**What this task involves:** Go to the line that contains "Screen dimensions: 488x488", then write out that line and all that follow to the end of the listing, exactly and without pictures.

**Records supplied:**
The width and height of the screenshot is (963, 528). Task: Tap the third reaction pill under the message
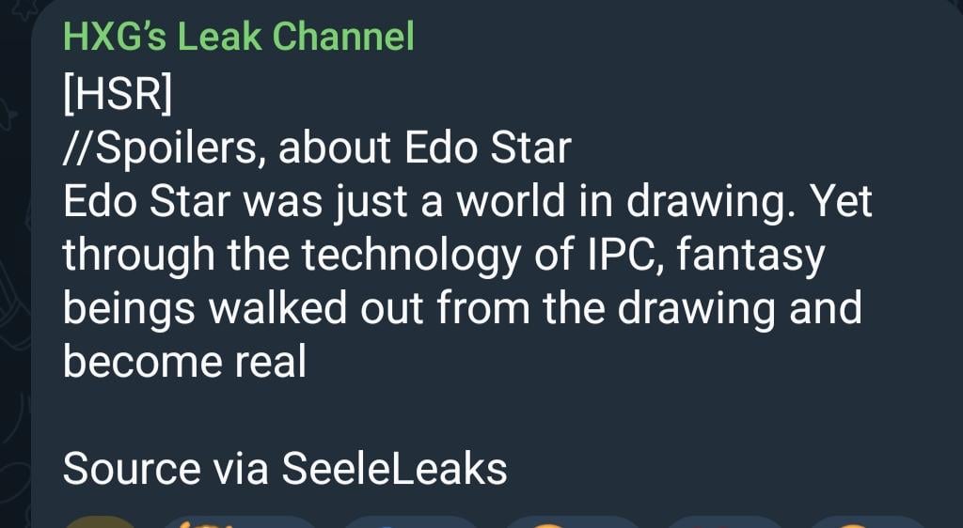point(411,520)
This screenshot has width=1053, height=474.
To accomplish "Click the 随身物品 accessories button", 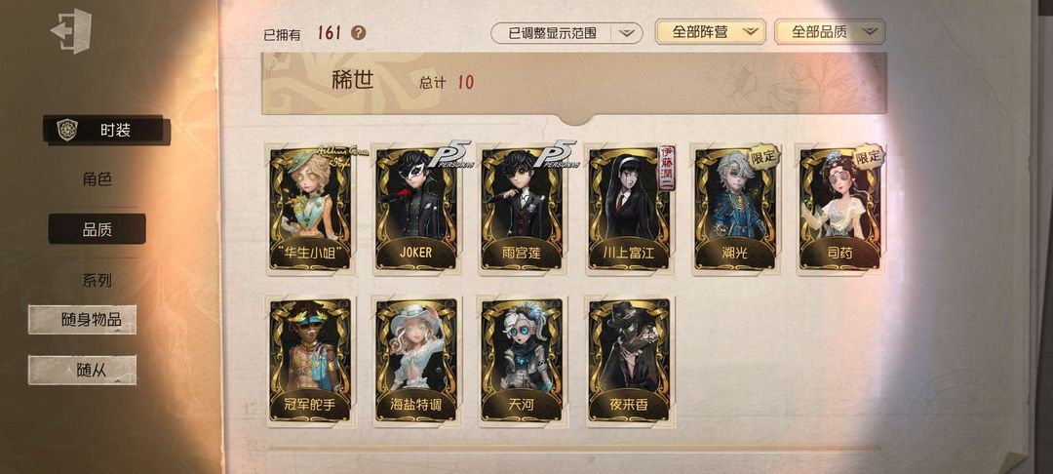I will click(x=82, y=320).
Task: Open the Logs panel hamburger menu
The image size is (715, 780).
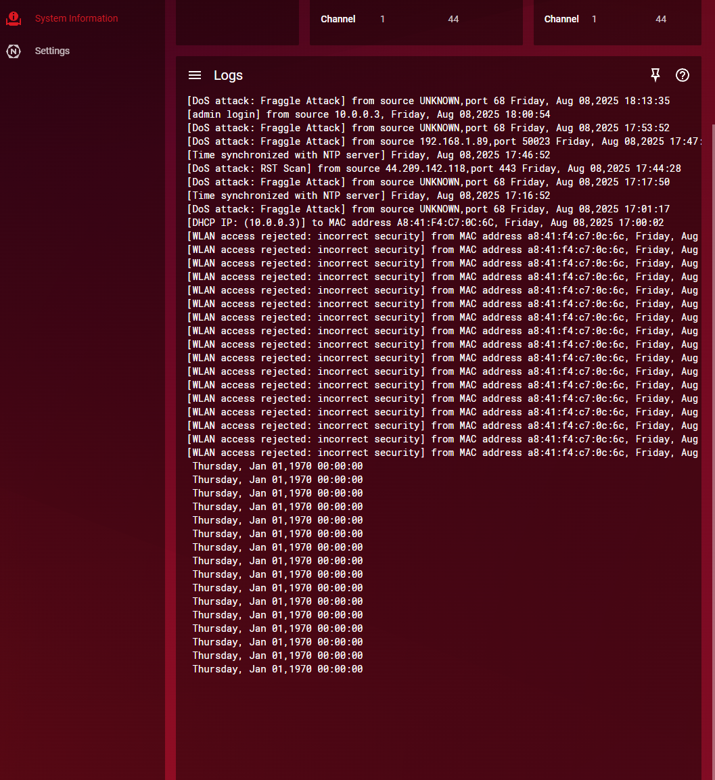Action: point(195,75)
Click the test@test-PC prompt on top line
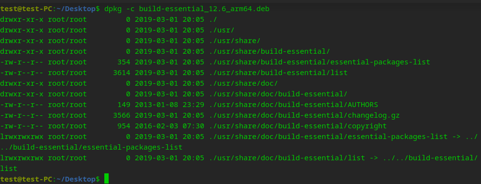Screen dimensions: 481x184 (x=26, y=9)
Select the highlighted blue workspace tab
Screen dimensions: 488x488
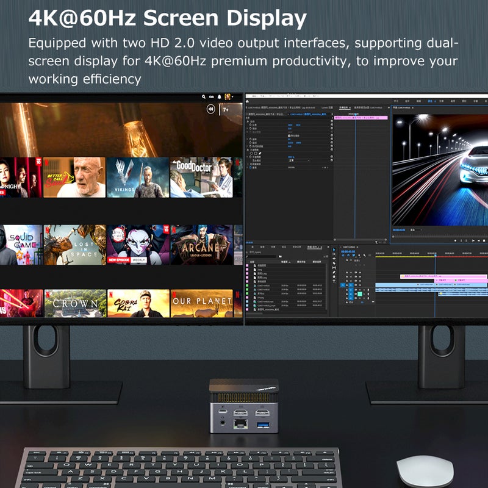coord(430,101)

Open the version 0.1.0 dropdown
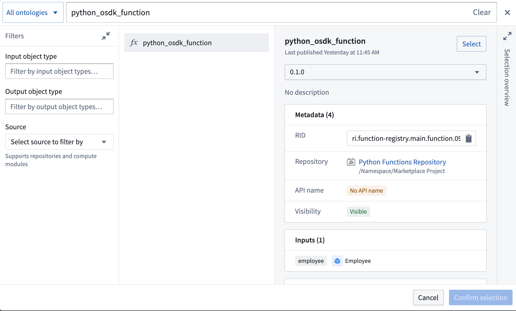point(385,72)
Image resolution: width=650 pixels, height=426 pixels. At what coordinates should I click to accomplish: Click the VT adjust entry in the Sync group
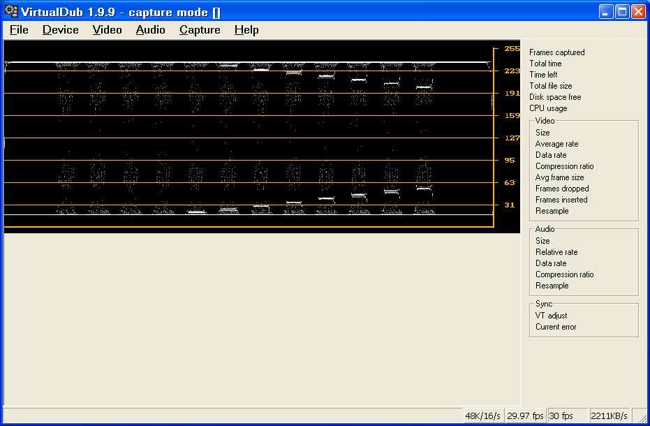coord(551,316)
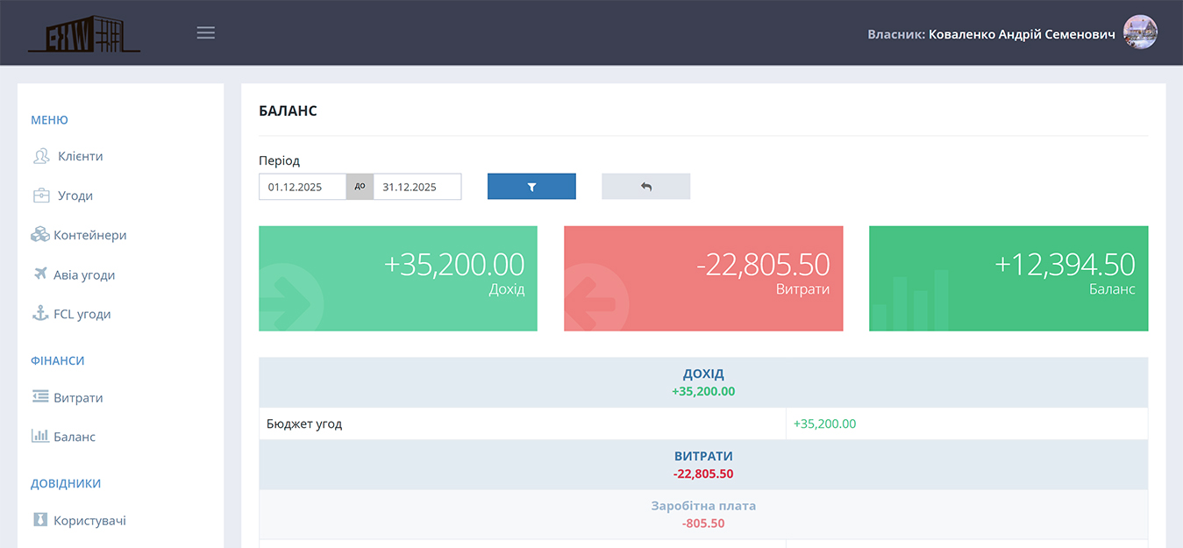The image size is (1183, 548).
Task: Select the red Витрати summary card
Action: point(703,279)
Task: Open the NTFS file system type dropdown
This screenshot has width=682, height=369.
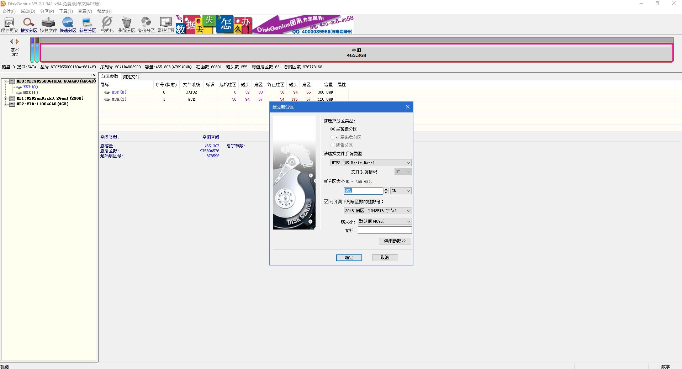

**Answer box:**
Screen dimensions: 488x488
coord(430,101)

Open the version 0.1.0 dropdown
point(385,72)
Image resolution: width=650 pixels, height=426 pixels. At what coordinates should I click to accomplish: Click the VT adjust entry in the Sync group
coord(551,316)
The image size is (1183, 548).
Task: Select the red Витрати summary card
Action: point(703,279)
Task: Open the NTFS file system type dropdown
This screenshot has width=682, height=369.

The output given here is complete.